Page excerpt:
== Segment start ==

Results of Operations
Net sales for the six and three month periods ended May 31, 2000
approximated $24,076,000 and $11,709,000 respectively, as compared to
$25,824,000 and $13,885,000 in the corresponding period in 1999. Gross profit
amounted to $7,132,000 (30% of sales) and $3,564,000 (30% of sales) for the six
and three month periods ended May 31, 2000 and $6,967,000 (27 % of sales) and
$3,814,000 (27% of sales) for the corresponding period in 1999. The increase in
gross profit is principally attributable to price increases in the Max Brand
product line.
Selling, general and administrative expenses were $5,610,000 (23% of
sales) and $2,853,000 (24% of sales) for the six and three month periods ended
May 31, 2000, respectively, as compared to $5,122,000 (20% of sales) and
$2,770,000 (20% of sales) for the corresponding periods in 1999.

== Segment end ==

Provided records:
== Segment start ==

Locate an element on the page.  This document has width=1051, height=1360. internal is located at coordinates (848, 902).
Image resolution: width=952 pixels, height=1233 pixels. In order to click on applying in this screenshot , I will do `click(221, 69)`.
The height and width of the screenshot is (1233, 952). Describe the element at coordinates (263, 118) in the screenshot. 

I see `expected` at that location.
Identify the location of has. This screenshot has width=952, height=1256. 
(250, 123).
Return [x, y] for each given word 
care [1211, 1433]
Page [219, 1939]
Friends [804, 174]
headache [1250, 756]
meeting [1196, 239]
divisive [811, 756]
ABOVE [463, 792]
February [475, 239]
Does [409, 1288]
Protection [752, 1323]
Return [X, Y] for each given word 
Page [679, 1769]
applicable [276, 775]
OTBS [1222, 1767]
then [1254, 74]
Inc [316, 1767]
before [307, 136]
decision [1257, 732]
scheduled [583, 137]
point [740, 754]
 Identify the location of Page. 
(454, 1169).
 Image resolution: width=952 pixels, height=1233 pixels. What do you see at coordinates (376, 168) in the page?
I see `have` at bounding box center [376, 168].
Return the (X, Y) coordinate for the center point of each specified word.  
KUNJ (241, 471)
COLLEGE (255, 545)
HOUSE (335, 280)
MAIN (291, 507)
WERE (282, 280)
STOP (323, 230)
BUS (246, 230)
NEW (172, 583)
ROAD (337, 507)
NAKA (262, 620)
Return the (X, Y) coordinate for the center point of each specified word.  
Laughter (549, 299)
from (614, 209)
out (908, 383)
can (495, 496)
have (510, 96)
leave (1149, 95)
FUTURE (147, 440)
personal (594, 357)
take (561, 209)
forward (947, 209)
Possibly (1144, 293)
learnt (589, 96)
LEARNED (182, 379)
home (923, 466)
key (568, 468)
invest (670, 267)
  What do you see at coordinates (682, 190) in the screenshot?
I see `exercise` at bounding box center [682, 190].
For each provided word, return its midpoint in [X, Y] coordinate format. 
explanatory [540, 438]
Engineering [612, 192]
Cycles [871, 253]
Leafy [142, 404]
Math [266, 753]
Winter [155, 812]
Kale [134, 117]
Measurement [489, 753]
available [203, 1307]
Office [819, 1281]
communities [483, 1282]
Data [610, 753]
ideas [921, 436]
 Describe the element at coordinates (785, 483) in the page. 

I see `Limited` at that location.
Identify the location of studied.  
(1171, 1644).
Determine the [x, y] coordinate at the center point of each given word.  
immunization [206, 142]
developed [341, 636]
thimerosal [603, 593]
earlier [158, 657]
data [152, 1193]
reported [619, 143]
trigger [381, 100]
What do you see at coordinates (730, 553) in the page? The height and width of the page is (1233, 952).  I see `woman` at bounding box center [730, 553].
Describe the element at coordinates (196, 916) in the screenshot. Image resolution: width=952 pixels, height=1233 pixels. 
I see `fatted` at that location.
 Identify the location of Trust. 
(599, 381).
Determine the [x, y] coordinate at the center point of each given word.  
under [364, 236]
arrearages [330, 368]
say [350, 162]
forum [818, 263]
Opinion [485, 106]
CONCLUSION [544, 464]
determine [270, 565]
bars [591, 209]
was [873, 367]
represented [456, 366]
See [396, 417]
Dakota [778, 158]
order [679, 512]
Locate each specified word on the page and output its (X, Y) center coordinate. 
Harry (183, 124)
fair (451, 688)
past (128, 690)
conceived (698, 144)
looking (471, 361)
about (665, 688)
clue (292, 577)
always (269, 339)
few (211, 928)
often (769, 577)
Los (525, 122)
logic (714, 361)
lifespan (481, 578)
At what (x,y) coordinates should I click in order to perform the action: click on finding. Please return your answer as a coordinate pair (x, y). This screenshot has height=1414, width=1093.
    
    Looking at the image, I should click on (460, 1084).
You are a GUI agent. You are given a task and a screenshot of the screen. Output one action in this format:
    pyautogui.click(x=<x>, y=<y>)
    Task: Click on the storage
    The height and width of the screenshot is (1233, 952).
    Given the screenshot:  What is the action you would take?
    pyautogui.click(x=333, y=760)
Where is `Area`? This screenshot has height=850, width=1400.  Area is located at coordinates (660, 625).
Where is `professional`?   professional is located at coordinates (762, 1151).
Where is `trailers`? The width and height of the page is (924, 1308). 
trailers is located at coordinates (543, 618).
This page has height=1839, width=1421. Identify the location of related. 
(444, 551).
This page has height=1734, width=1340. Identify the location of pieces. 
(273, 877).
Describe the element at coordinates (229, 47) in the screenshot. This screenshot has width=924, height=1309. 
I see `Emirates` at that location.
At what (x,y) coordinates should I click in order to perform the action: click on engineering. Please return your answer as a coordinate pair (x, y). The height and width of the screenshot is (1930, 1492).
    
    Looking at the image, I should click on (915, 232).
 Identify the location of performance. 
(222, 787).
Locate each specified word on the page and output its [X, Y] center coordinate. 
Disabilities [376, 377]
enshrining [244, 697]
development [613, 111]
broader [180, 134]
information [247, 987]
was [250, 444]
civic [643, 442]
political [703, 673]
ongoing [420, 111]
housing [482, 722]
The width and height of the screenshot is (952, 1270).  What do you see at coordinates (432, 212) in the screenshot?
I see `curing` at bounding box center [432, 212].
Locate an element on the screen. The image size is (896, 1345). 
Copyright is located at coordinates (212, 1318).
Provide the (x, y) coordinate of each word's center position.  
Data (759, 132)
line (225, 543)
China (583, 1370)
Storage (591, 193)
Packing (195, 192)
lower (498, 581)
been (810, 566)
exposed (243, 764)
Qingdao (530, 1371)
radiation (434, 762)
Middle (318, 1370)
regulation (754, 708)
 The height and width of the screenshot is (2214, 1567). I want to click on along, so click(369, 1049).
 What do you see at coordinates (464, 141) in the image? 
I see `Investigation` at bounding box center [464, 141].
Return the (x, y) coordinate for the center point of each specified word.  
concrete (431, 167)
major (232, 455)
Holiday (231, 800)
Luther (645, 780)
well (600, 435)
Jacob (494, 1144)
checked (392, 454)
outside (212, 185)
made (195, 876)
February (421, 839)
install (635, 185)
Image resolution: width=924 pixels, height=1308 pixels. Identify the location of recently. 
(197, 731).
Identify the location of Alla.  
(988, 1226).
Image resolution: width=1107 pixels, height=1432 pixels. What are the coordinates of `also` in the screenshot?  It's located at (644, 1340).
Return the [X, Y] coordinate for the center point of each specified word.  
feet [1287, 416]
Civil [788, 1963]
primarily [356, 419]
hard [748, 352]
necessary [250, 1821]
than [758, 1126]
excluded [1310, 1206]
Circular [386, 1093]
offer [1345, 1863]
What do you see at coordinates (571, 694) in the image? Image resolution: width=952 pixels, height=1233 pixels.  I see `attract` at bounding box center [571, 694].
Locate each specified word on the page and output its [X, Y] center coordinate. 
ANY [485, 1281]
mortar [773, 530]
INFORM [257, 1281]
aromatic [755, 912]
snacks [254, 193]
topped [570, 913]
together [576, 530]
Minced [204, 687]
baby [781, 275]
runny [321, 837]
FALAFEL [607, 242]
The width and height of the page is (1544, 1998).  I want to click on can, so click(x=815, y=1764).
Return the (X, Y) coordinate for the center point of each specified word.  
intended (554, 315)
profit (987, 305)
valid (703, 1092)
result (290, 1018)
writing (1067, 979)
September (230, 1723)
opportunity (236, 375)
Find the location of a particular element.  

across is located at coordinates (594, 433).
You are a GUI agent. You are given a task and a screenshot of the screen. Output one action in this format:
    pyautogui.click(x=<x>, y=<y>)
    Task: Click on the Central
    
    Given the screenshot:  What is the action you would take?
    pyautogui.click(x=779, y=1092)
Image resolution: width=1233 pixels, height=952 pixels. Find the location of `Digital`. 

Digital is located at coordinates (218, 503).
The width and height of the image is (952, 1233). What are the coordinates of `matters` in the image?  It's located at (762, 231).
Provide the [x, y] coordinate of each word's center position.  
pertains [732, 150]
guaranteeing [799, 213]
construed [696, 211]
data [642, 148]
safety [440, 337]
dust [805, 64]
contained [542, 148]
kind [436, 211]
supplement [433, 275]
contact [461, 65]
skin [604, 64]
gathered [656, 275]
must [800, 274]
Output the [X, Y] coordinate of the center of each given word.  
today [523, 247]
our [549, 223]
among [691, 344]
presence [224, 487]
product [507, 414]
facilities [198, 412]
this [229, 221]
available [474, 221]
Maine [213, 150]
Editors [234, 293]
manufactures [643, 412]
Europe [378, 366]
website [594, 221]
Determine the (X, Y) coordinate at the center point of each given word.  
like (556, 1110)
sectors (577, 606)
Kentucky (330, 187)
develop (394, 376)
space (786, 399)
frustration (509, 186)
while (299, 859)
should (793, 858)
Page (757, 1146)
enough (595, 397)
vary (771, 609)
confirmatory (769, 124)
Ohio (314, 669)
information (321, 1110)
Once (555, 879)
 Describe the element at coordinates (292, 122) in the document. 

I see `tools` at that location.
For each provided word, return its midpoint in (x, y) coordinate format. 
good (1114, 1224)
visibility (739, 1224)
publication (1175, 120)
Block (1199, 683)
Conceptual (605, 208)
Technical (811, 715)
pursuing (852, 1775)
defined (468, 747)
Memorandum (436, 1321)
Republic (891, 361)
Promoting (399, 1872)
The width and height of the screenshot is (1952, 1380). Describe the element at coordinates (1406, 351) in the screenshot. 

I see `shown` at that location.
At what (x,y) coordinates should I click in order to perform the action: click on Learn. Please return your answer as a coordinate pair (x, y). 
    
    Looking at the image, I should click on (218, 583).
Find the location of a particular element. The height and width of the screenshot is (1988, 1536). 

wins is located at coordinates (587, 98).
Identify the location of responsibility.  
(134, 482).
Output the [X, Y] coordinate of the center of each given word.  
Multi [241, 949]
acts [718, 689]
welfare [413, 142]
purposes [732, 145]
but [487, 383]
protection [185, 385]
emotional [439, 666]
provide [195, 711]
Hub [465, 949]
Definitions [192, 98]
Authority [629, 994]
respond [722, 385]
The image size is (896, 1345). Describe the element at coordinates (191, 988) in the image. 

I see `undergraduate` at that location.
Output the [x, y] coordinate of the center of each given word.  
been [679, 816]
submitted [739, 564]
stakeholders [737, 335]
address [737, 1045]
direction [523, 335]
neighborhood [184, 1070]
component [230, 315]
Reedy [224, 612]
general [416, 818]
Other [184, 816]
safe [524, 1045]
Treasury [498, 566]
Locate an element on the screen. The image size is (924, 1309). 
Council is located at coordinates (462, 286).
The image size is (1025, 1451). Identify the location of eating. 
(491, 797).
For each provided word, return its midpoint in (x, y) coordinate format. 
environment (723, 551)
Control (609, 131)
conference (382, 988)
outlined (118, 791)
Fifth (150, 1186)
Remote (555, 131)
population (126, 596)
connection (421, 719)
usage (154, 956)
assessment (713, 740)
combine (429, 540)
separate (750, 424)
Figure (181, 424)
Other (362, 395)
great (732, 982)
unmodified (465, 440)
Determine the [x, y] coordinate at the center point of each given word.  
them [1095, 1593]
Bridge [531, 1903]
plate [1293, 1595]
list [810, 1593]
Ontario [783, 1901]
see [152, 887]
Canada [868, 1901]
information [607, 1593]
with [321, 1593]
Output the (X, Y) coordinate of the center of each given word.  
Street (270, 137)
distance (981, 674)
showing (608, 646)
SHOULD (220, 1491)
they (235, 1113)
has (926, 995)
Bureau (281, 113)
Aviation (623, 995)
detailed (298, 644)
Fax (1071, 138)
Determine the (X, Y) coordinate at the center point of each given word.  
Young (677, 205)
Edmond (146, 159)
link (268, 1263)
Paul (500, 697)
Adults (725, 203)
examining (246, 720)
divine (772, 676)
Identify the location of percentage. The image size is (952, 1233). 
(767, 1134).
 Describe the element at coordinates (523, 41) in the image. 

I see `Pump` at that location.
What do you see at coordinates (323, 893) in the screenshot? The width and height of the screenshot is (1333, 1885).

== Segment end ==

Directions for this task: Continue the results of operations excerpt, starting right after its last sentence.

Response below:
The Company is party to supply agreements with Compare Generiks, Inc.,
("CGI"). Under the agreements which expire through 2001, the Company provides
CGI certain products at prices based upon the Company's material cost plus a
specified mark-up.
In consideration for these agreements, CGI agreed to pay the Company
an annual license fee of $500,000, payable at the option of CGI, either in cash
or in shares of CGI stock. Total sales to CGI approximated $11,826,000 and
$13,823,000 for the six month period ended May 31, 2000 and 1999, respectively.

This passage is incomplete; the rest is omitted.